Durante a pesquisa de Marília, ela não havia colocado petróleo como possível impacto ambiental para a área, dado que essa não era uma preocupação iminente à época. Isso, porque a área contempla o Parque Nacional Marinho de Abrolhos, sendo uma Unidade de Conservação (UC) que protege a maior biodiversidade marinha do Brasil e do Atlântico Sul. Outras UCs de uso sustentável que visam preservar os meios de vida e a cultura tradicionais, também estão presentes na região, como por exemplo a Reserva Extrativista de Cassurubá e a Reserva Extrativista Marinha do Corumbau.

“O efeito potencial de destruição de uma exploração de petróleo nessa região seria muito grande. Esse tipo de comparativo, que pode ameaçar a biodiversidade, vai necessitar de atualização contínua”, alerta Previero.

A autorização de leilão para exploração de petróleo pode trazer vários riscos para a região de maior biodiversidade marítima brasileira e do Atlântico Sul. Imagem: Wikimedia Commons.

Segundo a pesquisadora do IO, essas ameaças externas ao ambiente com poder destrutivo precisam ser muito bem manejadas, pois há muitos esforços pensando em proibir a pesca e poucos esforços para outras atividades em uma escala muito maior e sem reparação de curta e média escala. “Um exemplo seria esse possível empreendimento de petróleo e as consequências de algum erro ou falha futura”.

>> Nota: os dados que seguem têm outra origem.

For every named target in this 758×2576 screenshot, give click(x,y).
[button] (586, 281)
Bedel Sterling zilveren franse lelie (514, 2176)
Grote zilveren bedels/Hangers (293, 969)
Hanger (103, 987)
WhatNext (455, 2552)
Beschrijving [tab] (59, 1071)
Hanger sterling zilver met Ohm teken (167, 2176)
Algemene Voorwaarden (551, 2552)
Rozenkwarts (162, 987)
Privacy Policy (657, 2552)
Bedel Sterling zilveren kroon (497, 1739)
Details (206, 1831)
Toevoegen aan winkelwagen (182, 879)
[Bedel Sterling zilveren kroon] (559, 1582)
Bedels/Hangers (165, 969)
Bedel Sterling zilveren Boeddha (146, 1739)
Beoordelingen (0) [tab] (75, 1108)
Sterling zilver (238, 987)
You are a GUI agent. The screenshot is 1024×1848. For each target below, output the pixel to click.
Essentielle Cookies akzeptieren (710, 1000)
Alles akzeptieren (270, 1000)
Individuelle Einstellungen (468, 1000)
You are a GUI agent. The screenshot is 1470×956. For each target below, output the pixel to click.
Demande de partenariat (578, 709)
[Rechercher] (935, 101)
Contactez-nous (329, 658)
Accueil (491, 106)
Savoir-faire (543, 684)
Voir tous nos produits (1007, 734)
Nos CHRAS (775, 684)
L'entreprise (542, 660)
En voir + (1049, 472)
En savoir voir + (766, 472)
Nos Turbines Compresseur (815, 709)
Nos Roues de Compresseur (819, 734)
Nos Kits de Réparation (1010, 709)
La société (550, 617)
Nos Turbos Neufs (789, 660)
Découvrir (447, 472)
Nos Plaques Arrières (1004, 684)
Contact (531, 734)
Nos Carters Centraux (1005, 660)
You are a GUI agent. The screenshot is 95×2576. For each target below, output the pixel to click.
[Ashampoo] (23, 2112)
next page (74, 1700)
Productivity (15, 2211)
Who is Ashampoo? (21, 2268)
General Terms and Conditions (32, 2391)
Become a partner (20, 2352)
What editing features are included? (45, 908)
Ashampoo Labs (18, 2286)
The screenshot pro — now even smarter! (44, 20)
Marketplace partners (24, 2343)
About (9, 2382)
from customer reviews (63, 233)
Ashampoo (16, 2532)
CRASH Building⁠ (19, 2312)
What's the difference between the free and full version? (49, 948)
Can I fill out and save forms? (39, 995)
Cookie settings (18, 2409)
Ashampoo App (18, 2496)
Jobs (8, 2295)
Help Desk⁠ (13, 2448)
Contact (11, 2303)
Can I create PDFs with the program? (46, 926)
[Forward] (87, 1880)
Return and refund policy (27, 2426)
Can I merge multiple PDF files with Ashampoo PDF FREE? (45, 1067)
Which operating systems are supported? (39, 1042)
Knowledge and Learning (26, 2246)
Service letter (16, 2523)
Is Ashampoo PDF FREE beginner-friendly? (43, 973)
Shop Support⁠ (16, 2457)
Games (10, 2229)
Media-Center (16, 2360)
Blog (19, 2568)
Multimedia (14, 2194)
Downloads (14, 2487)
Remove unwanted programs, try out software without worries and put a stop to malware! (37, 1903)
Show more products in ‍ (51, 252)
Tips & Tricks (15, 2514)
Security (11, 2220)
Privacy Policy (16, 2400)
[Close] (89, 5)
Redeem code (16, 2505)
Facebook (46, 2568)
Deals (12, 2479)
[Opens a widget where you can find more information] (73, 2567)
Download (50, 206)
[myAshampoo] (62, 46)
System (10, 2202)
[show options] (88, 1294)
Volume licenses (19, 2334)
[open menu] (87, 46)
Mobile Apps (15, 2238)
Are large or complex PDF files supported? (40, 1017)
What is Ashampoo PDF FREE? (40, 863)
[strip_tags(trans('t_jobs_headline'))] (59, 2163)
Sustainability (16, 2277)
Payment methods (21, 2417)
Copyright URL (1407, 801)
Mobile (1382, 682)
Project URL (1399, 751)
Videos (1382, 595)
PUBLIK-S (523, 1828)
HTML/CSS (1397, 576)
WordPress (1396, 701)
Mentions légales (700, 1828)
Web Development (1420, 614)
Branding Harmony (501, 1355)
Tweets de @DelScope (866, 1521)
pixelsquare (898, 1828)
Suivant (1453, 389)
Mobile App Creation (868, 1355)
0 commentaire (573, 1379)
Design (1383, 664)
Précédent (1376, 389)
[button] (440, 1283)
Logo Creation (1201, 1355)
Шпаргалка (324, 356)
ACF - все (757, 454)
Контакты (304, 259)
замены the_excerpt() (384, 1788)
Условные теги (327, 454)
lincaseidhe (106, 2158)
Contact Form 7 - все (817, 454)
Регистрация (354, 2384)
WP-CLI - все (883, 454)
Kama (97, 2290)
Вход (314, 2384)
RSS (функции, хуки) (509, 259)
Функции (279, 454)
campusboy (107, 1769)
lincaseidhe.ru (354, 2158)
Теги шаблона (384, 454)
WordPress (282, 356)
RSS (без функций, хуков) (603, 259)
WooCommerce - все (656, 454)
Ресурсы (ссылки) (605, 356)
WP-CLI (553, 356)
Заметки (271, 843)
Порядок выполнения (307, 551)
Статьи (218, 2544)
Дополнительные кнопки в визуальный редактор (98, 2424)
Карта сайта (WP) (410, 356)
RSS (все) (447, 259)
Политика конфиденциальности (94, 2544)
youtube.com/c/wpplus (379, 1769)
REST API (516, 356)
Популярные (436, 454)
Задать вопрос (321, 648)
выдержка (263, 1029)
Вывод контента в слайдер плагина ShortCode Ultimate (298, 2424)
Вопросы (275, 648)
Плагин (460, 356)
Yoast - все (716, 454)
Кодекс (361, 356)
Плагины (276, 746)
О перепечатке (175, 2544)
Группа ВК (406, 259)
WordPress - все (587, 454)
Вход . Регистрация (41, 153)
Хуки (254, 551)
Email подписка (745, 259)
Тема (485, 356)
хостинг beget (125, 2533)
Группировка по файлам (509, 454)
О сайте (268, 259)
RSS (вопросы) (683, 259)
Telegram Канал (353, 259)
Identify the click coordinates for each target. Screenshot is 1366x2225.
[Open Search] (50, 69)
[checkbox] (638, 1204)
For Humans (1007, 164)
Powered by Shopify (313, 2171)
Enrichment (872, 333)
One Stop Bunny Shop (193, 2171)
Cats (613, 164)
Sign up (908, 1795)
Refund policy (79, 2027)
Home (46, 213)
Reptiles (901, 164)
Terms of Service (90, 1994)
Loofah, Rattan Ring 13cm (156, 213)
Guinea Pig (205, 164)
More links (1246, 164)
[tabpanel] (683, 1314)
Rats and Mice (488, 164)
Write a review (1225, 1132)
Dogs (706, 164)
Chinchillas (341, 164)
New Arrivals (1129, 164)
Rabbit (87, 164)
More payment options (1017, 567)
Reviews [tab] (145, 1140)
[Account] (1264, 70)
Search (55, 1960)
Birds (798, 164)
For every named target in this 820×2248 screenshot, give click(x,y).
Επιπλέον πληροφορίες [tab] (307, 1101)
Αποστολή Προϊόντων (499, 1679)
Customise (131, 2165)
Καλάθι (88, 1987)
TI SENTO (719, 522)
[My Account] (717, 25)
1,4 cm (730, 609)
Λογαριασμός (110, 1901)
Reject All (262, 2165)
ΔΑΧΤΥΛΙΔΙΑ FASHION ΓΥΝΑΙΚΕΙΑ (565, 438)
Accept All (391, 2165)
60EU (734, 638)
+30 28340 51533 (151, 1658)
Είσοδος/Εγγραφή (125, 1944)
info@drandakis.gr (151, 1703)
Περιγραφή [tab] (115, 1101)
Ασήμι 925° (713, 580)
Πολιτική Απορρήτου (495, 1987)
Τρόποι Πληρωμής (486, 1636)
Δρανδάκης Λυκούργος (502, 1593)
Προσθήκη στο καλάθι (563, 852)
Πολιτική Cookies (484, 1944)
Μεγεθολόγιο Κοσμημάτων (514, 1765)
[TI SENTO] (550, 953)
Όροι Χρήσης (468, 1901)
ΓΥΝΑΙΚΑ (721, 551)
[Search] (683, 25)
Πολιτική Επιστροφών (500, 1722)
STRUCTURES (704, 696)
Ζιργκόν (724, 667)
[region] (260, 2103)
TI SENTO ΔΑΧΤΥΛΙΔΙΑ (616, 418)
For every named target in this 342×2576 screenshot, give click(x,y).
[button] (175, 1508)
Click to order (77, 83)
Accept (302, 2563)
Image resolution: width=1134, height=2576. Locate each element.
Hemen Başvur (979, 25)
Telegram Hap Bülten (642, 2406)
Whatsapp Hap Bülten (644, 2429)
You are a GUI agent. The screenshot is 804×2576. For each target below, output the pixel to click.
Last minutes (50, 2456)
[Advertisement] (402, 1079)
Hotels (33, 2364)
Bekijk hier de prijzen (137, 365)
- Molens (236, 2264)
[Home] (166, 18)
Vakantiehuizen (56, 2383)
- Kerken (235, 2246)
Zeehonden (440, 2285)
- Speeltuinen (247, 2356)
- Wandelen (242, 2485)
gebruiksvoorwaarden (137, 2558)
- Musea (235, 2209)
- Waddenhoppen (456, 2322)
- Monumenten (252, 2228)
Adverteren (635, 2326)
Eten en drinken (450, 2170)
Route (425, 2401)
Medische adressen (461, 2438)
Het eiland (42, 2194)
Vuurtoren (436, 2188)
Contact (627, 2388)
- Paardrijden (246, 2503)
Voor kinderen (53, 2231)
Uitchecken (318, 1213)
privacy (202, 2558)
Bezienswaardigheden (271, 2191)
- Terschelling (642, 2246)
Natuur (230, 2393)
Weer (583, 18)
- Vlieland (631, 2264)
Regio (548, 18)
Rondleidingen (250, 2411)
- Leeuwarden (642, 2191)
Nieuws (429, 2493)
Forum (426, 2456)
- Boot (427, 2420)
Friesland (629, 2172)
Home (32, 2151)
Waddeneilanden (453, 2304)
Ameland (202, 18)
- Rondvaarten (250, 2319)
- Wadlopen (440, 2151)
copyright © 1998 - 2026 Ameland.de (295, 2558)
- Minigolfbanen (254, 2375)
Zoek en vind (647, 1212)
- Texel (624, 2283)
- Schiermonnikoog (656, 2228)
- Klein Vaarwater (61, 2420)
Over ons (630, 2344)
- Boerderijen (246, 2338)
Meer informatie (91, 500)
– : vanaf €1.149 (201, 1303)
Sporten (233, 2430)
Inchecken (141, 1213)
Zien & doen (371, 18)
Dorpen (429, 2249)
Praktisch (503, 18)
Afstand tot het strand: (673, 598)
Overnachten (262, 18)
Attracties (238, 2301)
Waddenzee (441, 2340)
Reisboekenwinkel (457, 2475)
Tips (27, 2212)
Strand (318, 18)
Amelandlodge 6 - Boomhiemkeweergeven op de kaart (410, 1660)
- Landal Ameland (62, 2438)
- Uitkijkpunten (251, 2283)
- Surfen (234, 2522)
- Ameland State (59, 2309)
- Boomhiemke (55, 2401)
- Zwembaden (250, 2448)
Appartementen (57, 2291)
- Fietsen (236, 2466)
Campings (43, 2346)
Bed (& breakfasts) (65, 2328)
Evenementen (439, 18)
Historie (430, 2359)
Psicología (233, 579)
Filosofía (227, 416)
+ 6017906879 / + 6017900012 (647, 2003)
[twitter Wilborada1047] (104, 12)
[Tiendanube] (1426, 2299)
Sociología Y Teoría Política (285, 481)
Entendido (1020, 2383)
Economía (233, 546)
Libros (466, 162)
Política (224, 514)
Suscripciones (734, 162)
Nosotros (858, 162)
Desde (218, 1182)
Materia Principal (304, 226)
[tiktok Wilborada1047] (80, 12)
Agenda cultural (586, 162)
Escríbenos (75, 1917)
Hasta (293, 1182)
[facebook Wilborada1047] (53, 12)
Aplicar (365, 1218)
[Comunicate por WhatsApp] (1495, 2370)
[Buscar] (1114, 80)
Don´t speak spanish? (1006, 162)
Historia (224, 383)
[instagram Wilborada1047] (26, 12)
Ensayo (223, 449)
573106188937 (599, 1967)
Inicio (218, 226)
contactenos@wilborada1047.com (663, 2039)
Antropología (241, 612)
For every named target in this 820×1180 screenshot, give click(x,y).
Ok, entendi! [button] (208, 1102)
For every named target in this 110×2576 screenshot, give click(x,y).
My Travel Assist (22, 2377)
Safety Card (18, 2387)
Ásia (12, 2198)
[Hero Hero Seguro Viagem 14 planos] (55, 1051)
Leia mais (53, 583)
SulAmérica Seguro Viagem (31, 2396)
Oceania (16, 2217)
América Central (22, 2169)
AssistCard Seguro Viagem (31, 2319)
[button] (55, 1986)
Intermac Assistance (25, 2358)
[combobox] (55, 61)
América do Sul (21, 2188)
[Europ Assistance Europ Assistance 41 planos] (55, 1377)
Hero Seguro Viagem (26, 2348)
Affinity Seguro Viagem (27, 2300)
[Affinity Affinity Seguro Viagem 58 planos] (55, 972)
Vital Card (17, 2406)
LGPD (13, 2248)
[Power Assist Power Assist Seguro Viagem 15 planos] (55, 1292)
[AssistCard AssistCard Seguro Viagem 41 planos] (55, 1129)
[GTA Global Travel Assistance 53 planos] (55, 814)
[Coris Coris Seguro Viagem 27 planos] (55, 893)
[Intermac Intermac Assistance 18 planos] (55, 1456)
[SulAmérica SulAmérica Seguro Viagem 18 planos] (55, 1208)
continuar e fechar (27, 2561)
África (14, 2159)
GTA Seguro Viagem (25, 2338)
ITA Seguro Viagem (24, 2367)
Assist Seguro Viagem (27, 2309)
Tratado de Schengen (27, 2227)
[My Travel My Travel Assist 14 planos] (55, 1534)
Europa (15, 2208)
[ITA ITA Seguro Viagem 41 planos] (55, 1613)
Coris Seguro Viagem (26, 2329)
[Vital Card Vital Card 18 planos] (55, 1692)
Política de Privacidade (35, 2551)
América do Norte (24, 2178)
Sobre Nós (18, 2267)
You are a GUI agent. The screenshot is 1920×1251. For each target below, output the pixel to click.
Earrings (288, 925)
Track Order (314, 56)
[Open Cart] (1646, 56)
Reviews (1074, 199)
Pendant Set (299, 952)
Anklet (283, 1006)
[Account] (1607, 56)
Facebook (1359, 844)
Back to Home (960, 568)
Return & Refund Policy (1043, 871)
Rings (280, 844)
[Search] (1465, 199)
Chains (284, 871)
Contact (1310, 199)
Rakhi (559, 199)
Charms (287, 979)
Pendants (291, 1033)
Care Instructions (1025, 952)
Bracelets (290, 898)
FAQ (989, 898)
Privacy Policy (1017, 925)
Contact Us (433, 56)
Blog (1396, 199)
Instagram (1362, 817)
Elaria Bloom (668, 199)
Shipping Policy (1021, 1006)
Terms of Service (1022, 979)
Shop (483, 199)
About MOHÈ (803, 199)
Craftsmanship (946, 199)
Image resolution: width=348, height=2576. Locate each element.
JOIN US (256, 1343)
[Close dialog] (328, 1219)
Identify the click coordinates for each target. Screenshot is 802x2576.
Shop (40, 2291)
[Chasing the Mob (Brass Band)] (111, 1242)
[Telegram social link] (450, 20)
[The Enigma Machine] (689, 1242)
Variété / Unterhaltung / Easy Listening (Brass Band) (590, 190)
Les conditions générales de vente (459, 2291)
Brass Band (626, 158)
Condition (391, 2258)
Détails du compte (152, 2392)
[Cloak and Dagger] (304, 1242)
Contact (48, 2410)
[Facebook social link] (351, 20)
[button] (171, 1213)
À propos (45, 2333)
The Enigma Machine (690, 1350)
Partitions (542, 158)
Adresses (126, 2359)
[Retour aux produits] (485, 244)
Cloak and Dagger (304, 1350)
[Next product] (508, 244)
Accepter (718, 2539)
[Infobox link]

O leilão tem previsão para acontecer em outubro deste ano. E, mesmo que o próprio Ibama tenha dado um parecer técnico que pedia a não inclusão dessas áreas no leilão, foi decidido o contrário pela presidência. Isso acende um alerta, apesar de que o quadro ainda pode ser revertido.

“Precisamos de medidas que controlem atividades com potencial destrutivo ou com impactos negativos ao ambiente”, finaliza Marília Previero.